Я начал читать Пастернака раньше, вероятно, чем следовало, лет двенадцати, просто потому, что мне доставляло удовольствие произносить его стихи. Так как в этом возрасте способность к критическому мышлению обратно пропорциональна восприимчивости, мне никогда не казалась трудной собственно поэтика Пастернака, я ее "понимал", она заражала меня эмоционально, но зато значительно медленнее, чем к другим читателям поэта, приходила ко мне способность логического понимания. Еще годы и годы спустя, заново перечитывая или просто припоминая всю жизнь знакомые строки, я вдруг изумлялся: ах, вот что Б.Л. имел в предмете!

Разумеется, сплошь и рядом оказывалось, что мое озарение ни для кого не новость — я натыкался на него в заметках читателей, в статьях критиков и литературоведов. Каждая новая встреча с текстом Пастернака выливалась в очередную личную проблему понимания не только текста, но и собственных, всегда острых эмоциональных реакций на этот текст.

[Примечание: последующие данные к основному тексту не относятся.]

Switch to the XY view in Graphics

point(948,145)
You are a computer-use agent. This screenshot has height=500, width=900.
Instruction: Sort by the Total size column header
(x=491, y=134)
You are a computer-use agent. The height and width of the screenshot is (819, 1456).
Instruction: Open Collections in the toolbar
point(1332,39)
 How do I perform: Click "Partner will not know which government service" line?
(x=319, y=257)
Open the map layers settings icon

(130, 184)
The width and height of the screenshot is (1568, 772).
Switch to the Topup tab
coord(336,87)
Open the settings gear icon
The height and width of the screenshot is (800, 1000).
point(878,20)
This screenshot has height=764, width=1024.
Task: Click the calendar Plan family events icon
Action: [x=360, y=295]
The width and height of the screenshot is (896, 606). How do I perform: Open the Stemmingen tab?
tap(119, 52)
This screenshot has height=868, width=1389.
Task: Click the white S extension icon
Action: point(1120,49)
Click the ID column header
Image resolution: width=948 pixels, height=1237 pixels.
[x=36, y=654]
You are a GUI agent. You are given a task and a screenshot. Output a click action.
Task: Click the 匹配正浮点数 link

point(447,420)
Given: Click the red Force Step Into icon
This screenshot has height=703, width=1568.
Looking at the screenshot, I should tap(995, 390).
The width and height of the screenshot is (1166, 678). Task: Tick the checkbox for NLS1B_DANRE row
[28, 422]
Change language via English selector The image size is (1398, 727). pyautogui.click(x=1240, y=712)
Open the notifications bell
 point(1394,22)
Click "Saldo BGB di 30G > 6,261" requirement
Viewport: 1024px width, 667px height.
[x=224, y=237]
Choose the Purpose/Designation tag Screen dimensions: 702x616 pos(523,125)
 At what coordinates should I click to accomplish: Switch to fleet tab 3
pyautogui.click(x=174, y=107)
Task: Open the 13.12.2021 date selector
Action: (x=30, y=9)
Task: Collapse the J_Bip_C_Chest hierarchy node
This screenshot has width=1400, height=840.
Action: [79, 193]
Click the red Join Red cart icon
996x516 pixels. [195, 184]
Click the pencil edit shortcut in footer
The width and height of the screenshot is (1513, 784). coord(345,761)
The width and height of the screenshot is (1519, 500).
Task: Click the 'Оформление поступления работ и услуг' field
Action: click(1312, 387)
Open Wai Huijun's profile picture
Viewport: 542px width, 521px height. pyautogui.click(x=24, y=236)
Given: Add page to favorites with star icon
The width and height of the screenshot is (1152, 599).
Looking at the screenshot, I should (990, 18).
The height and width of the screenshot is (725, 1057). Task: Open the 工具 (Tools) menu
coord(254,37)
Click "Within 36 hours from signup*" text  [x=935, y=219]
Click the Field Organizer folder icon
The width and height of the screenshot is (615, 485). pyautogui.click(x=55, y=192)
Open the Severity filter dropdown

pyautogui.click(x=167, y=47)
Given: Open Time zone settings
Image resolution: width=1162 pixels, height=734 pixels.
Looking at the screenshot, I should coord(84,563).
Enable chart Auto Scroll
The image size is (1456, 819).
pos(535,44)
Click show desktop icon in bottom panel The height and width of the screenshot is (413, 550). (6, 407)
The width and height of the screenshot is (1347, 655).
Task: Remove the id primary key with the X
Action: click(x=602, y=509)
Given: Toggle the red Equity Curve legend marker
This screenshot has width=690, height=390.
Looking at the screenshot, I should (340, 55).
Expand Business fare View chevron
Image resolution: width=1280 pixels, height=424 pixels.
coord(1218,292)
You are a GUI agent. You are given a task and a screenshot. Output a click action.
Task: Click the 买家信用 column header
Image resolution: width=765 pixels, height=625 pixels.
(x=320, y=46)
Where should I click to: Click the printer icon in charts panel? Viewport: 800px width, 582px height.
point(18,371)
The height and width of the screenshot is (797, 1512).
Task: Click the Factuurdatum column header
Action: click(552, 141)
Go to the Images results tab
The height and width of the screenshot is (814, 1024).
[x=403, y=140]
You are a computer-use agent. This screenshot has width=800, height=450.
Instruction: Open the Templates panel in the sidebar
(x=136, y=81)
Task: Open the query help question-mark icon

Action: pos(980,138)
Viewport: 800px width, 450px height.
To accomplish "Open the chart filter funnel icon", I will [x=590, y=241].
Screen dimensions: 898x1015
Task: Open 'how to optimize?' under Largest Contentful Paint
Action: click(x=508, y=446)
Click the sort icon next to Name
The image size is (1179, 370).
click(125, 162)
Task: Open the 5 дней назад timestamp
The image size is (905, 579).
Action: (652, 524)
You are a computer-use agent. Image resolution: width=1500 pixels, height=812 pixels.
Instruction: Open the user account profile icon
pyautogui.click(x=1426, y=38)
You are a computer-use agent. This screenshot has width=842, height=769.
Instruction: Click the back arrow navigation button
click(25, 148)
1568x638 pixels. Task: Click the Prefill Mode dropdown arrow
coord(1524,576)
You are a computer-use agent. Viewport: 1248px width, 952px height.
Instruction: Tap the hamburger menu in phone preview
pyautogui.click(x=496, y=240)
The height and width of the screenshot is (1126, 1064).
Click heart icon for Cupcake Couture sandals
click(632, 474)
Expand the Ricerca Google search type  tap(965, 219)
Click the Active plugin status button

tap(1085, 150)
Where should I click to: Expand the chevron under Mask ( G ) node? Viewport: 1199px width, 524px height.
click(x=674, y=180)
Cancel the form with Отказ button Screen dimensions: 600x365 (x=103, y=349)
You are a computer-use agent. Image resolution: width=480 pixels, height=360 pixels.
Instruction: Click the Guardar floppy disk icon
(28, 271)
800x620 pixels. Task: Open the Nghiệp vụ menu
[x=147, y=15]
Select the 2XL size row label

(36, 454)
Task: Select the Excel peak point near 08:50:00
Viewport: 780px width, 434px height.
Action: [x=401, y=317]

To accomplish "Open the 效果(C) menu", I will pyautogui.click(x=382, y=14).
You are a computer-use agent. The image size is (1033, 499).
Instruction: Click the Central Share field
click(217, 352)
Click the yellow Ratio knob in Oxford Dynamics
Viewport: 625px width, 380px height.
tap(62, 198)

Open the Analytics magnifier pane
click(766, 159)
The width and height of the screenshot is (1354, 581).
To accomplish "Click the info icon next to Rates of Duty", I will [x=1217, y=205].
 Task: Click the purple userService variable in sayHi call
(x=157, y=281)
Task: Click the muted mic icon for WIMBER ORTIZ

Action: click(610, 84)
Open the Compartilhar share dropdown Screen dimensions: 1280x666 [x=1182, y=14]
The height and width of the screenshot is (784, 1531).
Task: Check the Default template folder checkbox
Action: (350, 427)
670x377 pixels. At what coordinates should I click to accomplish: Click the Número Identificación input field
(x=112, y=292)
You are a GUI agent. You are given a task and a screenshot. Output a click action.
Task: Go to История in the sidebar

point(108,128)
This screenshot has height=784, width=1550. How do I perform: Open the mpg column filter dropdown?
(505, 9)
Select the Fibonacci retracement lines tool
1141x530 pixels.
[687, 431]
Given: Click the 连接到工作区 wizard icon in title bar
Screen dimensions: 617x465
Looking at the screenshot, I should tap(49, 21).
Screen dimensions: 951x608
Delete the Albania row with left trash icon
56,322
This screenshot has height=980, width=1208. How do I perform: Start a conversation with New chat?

Самым большим переживанием в этой истории было чтение романа. Не потому, что "Доктор Живаго" казался мне лучше или хуже лирики, поэм или предшествующей ему прозы, а в силу самой амплитуды читательских переживаний: пассажи, привычно заражавшие меня пастернаковским лиризмом, сменялись другими, в которых надо было следовать за философствованием автора, отличным от философствования в "Охранной грамоте", и вдруг перебивались отрывками, столь стилистически диссонирующими с ними, что нужно было сделать большое над собой усилие, чтобы преодолеть стыд и растерянность и их прочесть. При первом чтении я не всегда на такое усилие был способен.